Molecular and Clinicopathologic Impact of GNAS Variants Across Solid Tumors

Author:

Johannet Paul1ORCID,Abdelfattah Somer1,Wilde Callahan1,Patel Shrey1,Walch Henry2ORCID,Rousseau Benoit1ORCID,Argiles Guillem1ORCID,Artz Oliver1ORCID,Patel Miteshkumar1,Arfe Andrea3ORCID,Cercek Andrea1ORCID,Yaeger Rona1ORCID,Ganesh Karuna1ORCID,Schultz Nikolaus2ORCID,Diaz Luis A.1ORCID,Foote Michael B.1ORCID

Affiliation:

1. Division of Solid Tumor Oncology, Department of Medicine, Memorial Sloan Kettering, New York, NY

2. Marie-Josée and Henry R. Kravis Center for Molecular Oncology, Memorial Sloan Kettering Cancer Center, New York, NY

3. Department of Epidemiology & Biostatistics, Memorial Sloan Kettering Cancer Center, New York, NY

Abstract

PURPOSE The molecular drivers underlying mucinous tumor pathogenicity are poorly understood. GNAS mutations predict metastatic burden and treatment resistance in mucinous appendiceal adenocarcinoma.
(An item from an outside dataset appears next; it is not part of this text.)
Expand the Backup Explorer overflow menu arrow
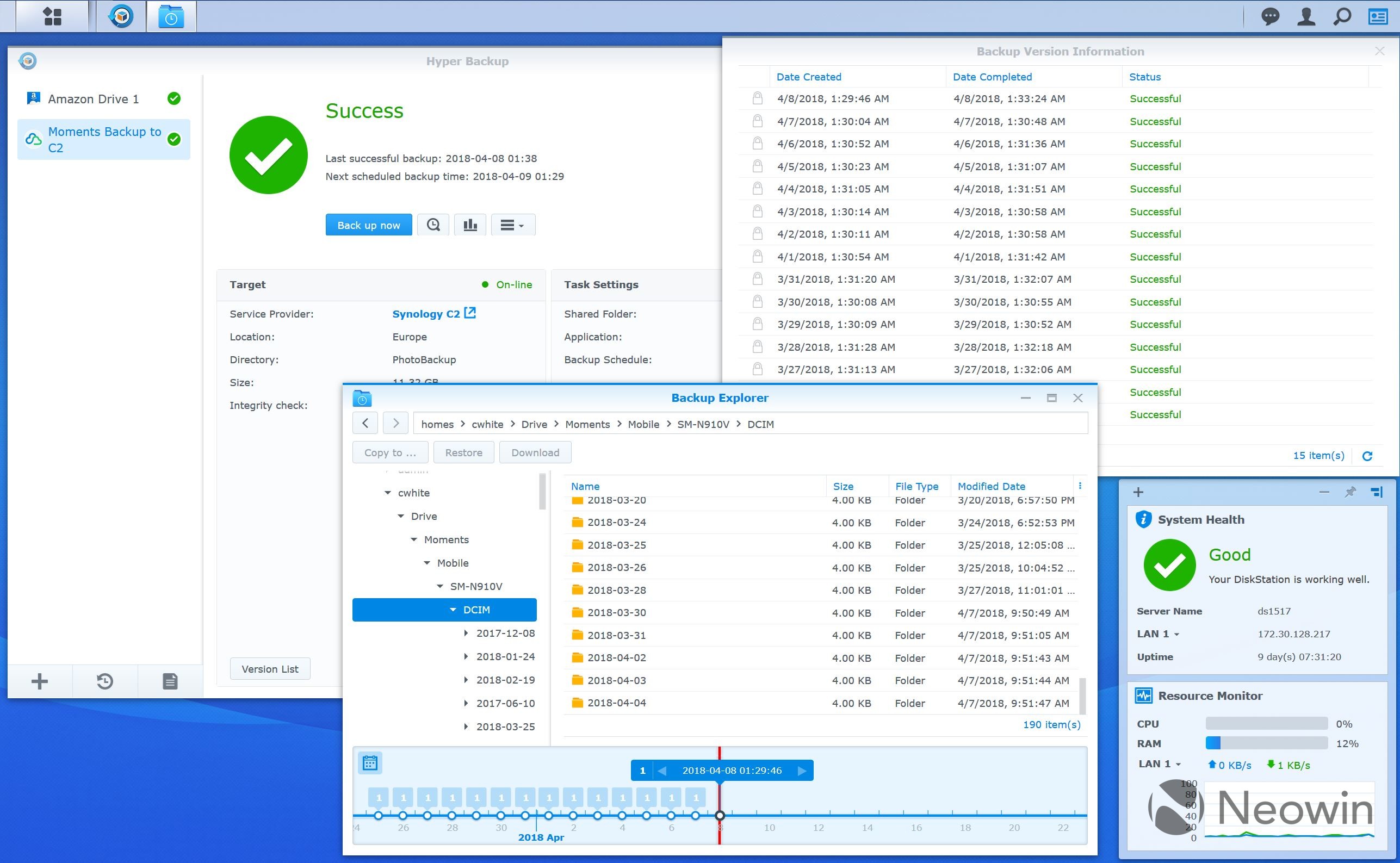The height and width of the screenshot is (863, 1400). (x=1080, y=487)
We investigated the pan-cancer clinicopathologic relevance of GNAS variants. METHODS We assessed 58,043 patients with Memorial Sloan Kettering-Integrated Mutation Profiling of Actionable Cancer Targets (IMPACT)–sequenced solid tumors to identify oncogenic variants, including GNAS, associated with mucinous tumor phenotype. We then performed comprehensive molecular analyses to compare GNAS-mutant (mut) and wild-type tumors across cancers. Gene expression patterns associated with GNAS-mut tumors were assessed in a The Cancer Genome Atlas cohort. Associations between GNAS variant status and peritoneal metastasis, first-line systemic therapy response, progression-free survival (PFS), and overall survival (OS) were determined using a propensity-matched subcohort of patients with metastatic disease. RESULTS Mucinous tumors were enriched for oncogenic GNAS variants. GNAS was mutated in >1% of small bowel, cervical, colorectal, pancreatic, esophagogastric, hepatobiliary, and GI neuroendocrine cancers. Across these cancers, GNAS-mut tumors exhibited a generally conserved C-to-T mutation-high, aneuploidy-low molecular profile with co-occurring prevalent KRAS variants (65% of GNAS-mut tumors) and fewer TP53 alterations. GNAS-mut tumors exhibited recurrently comutated alternative tumor suppressors ( RBM10, INPPL1) and upregulation of MAPK and cell surface modulators. GNAS-mut tumors demonstrate an increased prevalence of peritoneal metastases (odds ratio [OR], 1.7 [95% CI, 1.1 to 2.5]; P = .006), worse response to first-line systemic therapy (OR, 2.2 [95% CI, 1.3 to 3.8]; P = .003), and shorter PFS (median, 5.6 v 7.0 months; P = .047). In a multivariable analysis, GNAS mutated status was independently prognostic of worse OS (hazard ratio, 1.25 [95% CI, 1.01 to 1.56]; adjusted P = .04). CONCLUSION Across the assessed cancers, GNAS-mut tumors exhibit a conserved molecular and clinical phenotype defined by mucinous tumor status, increased peritoneal metastasis, poor response to first-line systemic therapy, and worse survival.